Raymond Kelvin Nando, Pontianak — Akuntabilitas adalah prinsip normatif yang menuntut seseorang atau suatu entitas untuk memberikan pertanggungjawaban moral atas tindakannya di hadapan otoritas, komunitas, atau nilai universal.
Istilah ini berakar dari kata Latin accommodare (memberikan pertanggungjawaban) dan berkembang dalam diskursus filsafat etika sebagai syarat dasar kebebasan, tanggung jawab, dan legitimasi moral.
Akuntabilitas dalam filsafat etika bukan sekadar mekanisme administratif, melainkan dimensi eksistensial dari manusia sebagai makhluk yang bertanggung jawab.
Ia berkaitan erat dengan konsep tanggung jawab moral, kewajiban, dan keterikatan pada norma universal yang menuntut transparansi diri terhadap tindakannya.
Daftar Isi
Konsep-Konsep Utama
Tanggung Jawab Moral
Tanggung jawab moral adalah landasan akuntabilitas yang menegaskan keterikatan manusia pada kewajiban etis yang melampaui kepentingan pribadi.
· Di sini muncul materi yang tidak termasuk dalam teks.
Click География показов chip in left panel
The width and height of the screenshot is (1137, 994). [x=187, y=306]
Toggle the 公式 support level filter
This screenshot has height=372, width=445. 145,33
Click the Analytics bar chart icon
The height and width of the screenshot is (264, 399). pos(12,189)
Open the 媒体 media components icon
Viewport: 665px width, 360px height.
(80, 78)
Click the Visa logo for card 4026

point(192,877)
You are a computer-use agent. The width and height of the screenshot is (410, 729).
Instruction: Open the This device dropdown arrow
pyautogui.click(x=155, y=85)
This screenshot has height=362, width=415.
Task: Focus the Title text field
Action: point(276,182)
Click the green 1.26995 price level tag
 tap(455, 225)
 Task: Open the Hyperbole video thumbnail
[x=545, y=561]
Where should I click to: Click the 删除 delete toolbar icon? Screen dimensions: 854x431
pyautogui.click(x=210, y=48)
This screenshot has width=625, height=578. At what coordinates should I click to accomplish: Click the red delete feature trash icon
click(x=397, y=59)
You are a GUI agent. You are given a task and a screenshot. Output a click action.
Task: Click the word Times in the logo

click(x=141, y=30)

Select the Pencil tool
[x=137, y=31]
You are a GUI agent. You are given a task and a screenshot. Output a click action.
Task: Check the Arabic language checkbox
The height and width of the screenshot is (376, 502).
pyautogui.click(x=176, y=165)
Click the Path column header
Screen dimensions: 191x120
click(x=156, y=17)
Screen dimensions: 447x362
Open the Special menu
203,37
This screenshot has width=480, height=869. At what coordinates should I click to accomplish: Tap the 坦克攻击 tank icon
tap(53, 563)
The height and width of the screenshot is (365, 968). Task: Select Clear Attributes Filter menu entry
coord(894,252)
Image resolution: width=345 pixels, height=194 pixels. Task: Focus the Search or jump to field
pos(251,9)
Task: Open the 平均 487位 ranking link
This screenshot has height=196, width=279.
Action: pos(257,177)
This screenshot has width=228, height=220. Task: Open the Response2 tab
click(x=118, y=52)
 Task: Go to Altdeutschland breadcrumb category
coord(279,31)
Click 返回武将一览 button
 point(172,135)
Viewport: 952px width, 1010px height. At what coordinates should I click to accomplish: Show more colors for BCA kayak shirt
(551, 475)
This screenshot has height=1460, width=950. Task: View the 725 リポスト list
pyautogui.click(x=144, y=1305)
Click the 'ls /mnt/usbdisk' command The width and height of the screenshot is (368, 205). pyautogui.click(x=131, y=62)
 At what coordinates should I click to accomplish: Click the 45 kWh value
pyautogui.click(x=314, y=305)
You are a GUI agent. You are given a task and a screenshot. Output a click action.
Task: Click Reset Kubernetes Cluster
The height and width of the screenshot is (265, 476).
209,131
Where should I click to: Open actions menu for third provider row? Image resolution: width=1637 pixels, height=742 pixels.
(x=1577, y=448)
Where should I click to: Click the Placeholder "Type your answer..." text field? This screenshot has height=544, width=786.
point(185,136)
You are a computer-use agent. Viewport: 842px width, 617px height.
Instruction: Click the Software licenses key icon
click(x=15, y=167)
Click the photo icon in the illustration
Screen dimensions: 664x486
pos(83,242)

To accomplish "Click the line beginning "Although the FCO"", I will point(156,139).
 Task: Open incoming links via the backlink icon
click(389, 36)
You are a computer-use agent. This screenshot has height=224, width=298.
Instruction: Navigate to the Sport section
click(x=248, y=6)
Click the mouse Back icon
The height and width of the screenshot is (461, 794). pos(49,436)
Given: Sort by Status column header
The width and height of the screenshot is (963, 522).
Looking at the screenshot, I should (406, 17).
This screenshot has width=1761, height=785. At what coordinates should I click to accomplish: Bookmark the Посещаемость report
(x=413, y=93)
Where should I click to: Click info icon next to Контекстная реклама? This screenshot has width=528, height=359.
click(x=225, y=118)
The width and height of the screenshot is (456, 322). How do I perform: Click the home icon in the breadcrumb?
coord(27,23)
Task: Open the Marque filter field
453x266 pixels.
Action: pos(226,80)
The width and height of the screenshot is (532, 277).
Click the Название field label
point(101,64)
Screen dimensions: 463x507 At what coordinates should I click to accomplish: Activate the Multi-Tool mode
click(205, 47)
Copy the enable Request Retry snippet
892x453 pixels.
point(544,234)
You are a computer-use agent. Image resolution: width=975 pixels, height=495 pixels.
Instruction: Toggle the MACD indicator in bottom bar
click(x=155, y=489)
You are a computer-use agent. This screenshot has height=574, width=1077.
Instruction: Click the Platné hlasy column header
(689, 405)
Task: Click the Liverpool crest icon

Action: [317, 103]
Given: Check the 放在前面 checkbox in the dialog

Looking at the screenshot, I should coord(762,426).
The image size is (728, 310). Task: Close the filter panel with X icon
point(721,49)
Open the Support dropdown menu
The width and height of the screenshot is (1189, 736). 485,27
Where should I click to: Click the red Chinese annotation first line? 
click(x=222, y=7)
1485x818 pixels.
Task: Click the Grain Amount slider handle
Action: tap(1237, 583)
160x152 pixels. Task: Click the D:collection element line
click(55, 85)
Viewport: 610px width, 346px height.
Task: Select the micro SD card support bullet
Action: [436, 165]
Dalam filsafat etika, individu tidak hanya dinilai dari konsekuensi perbuatannya, tetapi juga dari kesediaannya untuk mengakui, menanggung, dan mempertanggungjawabkan tindakannya.
Immanuel Kant mengatakan:
“Act only according to that maxim whereby you can, at the same time, will that it should become a universal law.” (Groundwork of the Metaphysics of Morals, 1785, hlm. 421)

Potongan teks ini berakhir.